:: SELECTED EXCERPT

Forecast errors on time series regression problems are called residuals or residual errors. Careful exploration of residual errors on your time series prediction problem can tell you a lot about your forecast model and even suggest improvements. In this tutorial, you will discover how to visualize residual errors from time series forecasts. After completing this tutorial, you will know:
- How to create and review line plots of residual errors over time.
- How to review summary statistics and plots of the distribution of residual plots.
- How to explore the correlation structure of residual errors.
A. Residual Forecast Errors
Forecast errors on a time series forecasting problem are called residual errors or residuals. A residual error is calculated as the expected outcome minus the forecast, for example:
residual error = expected − forecast
Or,
e = y − yhat
B. Daily Female Births Dataset
We will use the Daily Female Births Dataset as an example. This dataset describes the number of daily female births in California in 1959.
C. Persistence Forecast Model
The simplest forecast that we can make is to forecast that what happened in the previous time step will be the same as what will happen in the next time step. This is called the naive forecast or the persistence forecast model.
# calculate residuals from a persistence forecast
from pandas import read_csv
from pandas import DataFrame
from pandas import concat
series = read_csv('daily-total-female-births.csv', header=0, index_col=0, parse_dates=True, squeeze=True)
# create lagged dataset
values = DataFrame(series.values)
dataframe = concat([values.shift(1), values], axis=1)
dataframe.columns = ['t', 't+1']
# split into train and test sets
X = dataframe.values
train_size = int(len(X) * 0.66)
train, test = X[1:train_size], X[train_size:]
train_X, train_y = train[:,0], train[:,1]
test_X, test_y = test[:,0], test[:,1]
# persistence model
predictions = [x for x in test_X]
# calculate residuals
residuals = [test_y[i]-predictions[i] for i in range(len(predictions))]
residuals = DataFrame(residuals)
print(residuals.head())
-----Result-----
0 9.0
1 -10.0
2 3.0
3 -6.0
4 30.0
D. Residual Line Plot
The first plot is to look at the residual forecast errors over time as a line plot.
# line plot of residual errors
from pandas import read_csv
from pandas import DataFrame
from pandas import concat
from matplotlib import pyplot
series = read_csv('daily-total-female-births.csv', header=0, index_col=0, parse_dates=True, squeeze=True)

::::

** WHAT YOU NEED TO DO **
List every lettered section heading in the tutorial on residual forecast errors, in the order they appear.

:: DATA EXCERPT

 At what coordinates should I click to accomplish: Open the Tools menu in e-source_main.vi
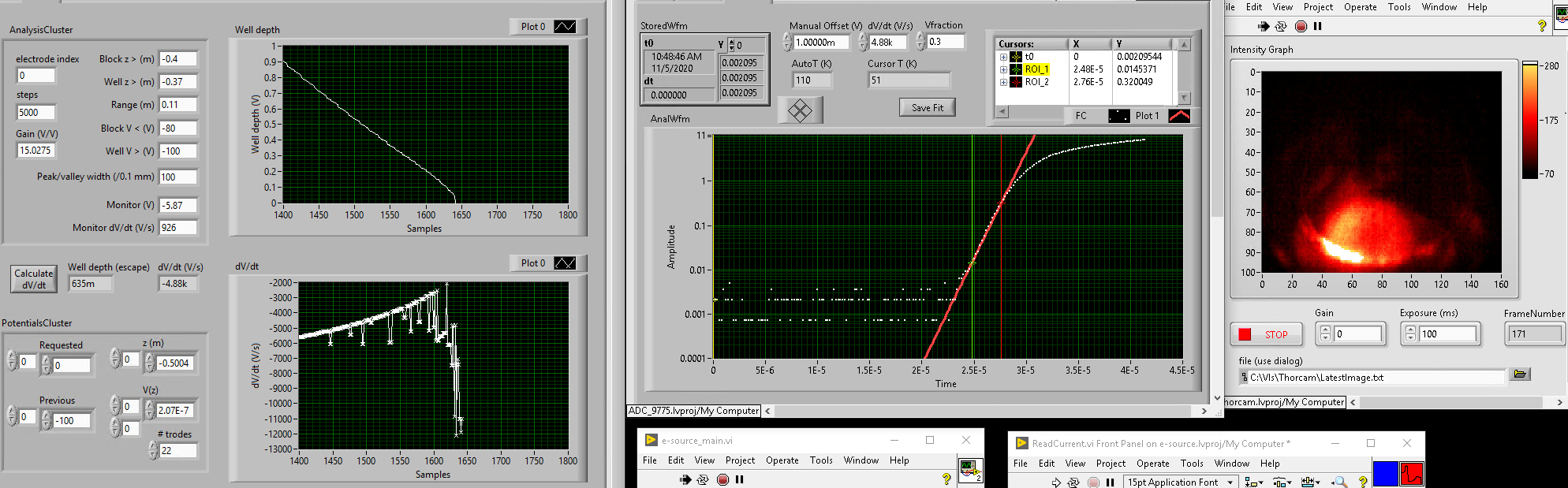[820, 460]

::::

** RESULT BELOW **
A. Residual Forecast Errors
B. Daily Female Births Dataset
C. Persistence Forecast Model
D. Residual Line Plot